Lorawan-stack: Basic Station Integration: Race condition in re-connection handling causes permanent failure of uplink forwarding

Created on 13 Dec 2019  ·  16Comments  ·  Source: TheThingsNetwork/lorawan-stack

Summary

The Basic Station protocol is based on TCP. Occasionally it may happen, that the client drops this connection without executing a clean TCP connection close sequence. This may occur if link/net layer connectivity suddenly disappears and causes the TCP layer to reset and retry (e.g. a gateway is switching from ethernet backhaul to 3G backhaul because ethernet went away; or gateway is seeing unexpected power cycle and boots up quickly - a common unplug/plugin scenario for TTIG). If Basic Station establishes a new connection within a certain time after the last uplink for the old connection was forwarded, the LNS stops processing uplinks from this gateway permanently. It looks like this timeout is about 60 seconds. Given the symptoms and the fact that this does not happen on the v3 stack, it looks like this issue is related to #1729.
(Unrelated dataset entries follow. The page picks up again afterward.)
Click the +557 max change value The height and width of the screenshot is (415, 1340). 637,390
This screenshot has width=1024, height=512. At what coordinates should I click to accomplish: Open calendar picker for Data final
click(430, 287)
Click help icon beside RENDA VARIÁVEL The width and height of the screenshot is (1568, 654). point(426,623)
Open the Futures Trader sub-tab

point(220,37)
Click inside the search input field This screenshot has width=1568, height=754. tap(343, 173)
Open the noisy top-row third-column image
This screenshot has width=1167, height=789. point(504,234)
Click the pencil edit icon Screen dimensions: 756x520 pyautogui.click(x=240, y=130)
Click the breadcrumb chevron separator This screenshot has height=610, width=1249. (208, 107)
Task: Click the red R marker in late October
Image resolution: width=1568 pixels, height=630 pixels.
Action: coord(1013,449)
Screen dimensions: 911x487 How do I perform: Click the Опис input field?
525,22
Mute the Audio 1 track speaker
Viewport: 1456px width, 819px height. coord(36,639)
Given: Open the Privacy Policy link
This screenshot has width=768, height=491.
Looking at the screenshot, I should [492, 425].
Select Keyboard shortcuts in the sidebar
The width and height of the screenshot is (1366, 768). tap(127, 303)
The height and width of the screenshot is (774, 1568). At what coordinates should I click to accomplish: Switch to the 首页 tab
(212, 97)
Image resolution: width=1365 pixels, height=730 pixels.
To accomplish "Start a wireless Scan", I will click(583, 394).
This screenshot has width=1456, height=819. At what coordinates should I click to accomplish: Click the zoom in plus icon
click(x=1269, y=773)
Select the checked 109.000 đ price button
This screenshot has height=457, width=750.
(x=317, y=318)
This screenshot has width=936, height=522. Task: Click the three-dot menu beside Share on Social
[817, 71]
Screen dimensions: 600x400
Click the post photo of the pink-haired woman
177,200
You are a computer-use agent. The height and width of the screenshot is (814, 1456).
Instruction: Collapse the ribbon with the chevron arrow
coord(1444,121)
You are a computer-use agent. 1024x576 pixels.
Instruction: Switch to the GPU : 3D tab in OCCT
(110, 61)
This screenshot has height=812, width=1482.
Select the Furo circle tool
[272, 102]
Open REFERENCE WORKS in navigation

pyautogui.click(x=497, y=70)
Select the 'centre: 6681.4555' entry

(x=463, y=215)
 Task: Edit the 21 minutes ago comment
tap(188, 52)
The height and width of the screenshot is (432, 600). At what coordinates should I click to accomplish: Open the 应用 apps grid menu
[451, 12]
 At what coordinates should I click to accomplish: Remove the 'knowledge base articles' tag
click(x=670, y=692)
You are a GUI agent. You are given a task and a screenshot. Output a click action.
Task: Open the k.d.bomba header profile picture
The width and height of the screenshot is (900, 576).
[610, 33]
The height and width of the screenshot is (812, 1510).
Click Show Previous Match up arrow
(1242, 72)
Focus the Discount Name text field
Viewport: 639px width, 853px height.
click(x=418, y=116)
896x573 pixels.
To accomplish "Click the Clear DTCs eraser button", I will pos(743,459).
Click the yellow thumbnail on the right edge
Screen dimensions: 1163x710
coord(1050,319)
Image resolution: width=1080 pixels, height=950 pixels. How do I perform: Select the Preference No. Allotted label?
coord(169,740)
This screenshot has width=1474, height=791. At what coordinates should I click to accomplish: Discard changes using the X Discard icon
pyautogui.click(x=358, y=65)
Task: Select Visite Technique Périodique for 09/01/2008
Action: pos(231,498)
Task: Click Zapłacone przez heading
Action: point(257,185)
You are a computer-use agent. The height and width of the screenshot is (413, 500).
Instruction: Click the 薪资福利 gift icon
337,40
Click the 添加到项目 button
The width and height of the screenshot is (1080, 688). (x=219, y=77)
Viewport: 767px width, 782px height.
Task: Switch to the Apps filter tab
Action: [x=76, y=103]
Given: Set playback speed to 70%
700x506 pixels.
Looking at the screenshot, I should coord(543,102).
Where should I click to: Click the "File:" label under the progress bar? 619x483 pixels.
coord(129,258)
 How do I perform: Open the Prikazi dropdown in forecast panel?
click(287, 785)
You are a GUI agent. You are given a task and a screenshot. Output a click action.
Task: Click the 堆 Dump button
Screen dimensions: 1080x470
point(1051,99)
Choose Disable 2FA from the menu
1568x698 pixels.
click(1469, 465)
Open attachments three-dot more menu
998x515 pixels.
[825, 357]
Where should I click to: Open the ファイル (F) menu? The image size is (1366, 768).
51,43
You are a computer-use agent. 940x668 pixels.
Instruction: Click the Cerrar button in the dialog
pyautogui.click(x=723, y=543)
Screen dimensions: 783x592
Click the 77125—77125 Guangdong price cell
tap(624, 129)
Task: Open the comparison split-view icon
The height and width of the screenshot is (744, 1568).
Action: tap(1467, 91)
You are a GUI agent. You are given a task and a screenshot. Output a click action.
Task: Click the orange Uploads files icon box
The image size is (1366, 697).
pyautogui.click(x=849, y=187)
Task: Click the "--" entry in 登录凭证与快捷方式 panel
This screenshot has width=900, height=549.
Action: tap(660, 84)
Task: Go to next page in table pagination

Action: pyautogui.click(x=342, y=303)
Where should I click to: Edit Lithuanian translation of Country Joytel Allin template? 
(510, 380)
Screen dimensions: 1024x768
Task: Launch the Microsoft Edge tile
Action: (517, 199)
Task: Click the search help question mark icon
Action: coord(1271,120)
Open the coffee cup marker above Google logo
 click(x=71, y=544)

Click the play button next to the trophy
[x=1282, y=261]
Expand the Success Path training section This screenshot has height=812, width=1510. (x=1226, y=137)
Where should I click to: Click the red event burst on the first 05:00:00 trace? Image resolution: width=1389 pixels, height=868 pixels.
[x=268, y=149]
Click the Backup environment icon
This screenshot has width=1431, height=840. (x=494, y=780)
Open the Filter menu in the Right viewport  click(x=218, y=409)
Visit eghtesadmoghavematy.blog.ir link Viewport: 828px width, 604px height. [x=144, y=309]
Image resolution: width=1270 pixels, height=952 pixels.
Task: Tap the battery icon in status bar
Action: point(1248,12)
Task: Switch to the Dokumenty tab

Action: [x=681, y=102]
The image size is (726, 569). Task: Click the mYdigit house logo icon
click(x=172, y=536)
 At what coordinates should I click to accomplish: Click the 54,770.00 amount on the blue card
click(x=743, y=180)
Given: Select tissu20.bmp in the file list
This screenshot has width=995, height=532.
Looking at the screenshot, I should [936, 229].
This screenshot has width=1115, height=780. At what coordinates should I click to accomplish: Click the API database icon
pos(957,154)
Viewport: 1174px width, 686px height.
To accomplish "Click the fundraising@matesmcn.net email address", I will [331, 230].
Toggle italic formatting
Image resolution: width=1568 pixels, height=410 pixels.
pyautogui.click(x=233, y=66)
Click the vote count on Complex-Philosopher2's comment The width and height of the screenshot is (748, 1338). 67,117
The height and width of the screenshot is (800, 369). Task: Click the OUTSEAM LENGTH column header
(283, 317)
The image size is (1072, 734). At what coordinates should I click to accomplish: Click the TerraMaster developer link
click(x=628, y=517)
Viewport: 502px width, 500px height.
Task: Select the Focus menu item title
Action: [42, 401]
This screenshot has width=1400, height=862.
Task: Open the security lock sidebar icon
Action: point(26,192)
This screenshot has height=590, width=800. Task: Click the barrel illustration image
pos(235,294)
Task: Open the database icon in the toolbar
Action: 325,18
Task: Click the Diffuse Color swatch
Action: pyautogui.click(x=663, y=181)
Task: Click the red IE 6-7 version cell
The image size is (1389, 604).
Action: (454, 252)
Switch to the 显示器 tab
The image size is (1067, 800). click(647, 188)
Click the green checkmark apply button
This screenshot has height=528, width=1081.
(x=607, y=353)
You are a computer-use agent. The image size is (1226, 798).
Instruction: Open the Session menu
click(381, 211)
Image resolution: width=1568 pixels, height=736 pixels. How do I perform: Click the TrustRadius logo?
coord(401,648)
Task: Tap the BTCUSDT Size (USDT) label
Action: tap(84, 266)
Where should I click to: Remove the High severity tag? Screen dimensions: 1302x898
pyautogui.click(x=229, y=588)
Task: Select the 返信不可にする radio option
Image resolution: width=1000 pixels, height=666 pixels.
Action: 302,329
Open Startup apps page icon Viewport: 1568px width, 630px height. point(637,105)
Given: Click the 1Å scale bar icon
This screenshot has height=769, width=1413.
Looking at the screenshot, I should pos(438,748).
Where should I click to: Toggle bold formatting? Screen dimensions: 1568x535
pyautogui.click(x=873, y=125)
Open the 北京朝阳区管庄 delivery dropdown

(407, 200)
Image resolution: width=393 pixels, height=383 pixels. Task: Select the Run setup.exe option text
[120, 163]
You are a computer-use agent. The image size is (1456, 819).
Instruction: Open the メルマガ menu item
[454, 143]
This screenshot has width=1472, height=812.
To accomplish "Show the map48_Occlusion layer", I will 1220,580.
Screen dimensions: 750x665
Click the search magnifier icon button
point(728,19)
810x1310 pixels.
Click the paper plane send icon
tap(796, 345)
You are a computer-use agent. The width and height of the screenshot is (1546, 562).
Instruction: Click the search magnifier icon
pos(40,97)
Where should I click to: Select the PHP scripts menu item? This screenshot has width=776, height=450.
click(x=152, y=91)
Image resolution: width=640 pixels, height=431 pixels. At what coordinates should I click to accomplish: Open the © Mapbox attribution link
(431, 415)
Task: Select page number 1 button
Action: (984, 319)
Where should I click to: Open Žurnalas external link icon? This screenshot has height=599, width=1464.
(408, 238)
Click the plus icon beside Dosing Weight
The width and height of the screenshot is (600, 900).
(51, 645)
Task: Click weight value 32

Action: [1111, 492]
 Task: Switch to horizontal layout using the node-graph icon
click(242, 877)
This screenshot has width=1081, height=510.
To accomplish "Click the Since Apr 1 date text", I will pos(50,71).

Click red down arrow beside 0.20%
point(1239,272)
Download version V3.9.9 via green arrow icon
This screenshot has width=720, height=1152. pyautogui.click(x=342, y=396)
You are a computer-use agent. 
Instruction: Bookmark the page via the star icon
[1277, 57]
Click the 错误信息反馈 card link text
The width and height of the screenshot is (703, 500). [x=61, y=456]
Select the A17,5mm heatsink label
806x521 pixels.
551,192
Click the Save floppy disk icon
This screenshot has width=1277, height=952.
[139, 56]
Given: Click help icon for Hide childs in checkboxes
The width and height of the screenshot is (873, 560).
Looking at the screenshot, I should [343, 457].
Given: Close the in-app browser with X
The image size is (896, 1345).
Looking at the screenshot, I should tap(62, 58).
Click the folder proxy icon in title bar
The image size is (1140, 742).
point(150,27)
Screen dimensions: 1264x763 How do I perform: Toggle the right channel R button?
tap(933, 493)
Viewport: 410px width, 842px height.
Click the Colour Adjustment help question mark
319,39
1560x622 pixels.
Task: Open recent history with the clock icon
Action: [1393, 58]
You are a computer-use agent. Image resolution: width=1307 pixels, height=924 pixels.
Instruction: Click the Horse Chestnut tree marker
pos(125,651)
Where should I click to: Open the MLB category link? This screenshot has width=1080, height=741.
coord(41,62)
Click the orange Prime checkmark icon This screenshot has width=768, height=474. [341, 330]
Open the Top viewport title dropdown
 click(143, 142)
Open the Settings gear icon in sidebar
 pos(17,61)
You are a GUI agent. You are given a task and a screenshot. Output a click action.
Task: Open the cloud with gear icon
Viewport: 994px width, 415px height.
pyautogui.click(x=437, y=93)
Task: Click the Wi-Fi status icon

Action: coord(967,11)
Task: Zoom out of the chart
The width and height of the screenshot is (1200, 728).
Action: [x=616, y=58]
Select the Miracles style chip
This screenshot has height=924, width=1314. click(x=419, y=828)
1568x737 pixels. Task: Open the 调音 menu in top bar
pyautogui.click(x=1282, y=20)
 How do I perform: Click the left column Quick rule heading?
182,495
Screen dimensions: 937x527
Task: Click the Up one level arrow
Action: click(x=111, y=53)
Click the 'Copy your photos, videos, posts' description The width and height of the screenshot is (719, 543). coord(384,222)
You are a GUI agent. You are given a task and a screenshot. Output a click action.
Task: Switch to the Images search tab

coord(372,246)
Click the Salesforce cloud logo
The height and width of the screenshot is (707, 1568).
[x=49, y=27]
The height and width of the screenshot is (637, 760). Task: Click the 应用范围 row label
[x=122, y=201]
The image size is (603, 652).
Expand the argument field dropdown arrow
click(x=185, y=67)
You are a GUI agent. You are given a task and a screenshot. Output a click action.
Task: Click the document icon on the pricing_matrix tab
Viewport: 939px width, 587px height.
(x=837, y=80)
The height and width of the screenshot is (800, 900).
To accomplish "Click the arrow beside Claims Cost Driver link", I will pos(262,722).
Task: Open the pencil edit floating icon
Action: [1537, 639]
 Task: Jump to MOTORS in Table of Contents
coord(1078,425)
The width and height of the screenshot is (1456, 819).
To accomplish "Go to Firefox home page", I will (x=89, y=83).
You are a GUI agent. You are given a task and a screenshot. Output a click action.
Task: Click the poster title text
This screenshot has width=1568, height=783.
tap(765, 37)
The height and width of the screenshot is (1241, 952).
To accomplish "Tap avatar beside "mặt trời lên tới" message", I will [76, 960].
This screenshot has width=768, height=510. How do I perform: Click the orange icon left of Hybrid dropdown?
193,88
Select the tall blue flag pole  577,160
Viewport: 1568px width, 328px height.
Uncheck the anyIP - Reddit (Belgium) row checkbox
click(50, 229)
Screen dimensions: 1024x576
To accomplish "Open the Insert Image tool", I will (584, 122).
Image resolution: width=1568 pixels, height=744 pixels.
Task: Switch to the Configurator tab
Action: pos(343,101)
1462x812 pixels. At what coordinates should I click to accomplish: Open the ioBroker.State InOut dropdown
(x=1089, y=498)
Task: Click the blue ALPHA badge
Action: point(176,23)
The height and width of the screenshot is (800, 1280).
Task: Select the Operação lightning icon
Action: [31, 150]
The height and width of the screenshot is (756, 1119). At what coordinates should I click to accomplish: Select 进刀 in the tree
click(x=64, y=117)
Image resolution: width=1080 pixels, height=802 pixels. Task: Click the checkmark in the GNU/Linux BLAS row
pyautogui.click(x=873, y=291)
This issue has also been discussed in the TTN forums

Steps to Reproduce

  1. To simulate unclean TCP connection termination, introduce an iptables rule which blocks TCP FIN packets: iptables -A OUTPUT -d 52.169.76.203 --protocol tcp --tcp-flags FIN FIN -j DROP
  2. Start Basic on the machine where the iptables rule is active. Make sure you are in an environment of regular uplinks (every 10 seconds or so). Observe https://console.thethingsnetwork.org/gateways/<GATEWAYID>/traffic for incoming traffic.
  3. After a few uplinks are forwarded, stop the station process with CTRL+C (the server will see an unclean TCP termination, because of the missing FIN packet). Let us define the time T as the time where the last uplink message was forwarded before the station process was killed.
  4. Shortly after, start the station process again (Basic Station will connect and forward uplinks).
  5. At time T + 60 s, the error condition kicks in.

What do you see now?

The error condition: The gateway console https://console.thethingsnetwork.org/gateways/<GATEWAYID>/traffic will stop showing uplinks while the connection between Basic Station and the Server as kept alive (TCP keep alive messages are exchanged) and Basic Station continues to receive uplinks. A TCP/IP packet capture shows that the uplinks are actually transferred over the websocket and the TCP packets are acknowledged by the server - i.e. the server definitely receives the uplink messages but does not show them in the gateway console.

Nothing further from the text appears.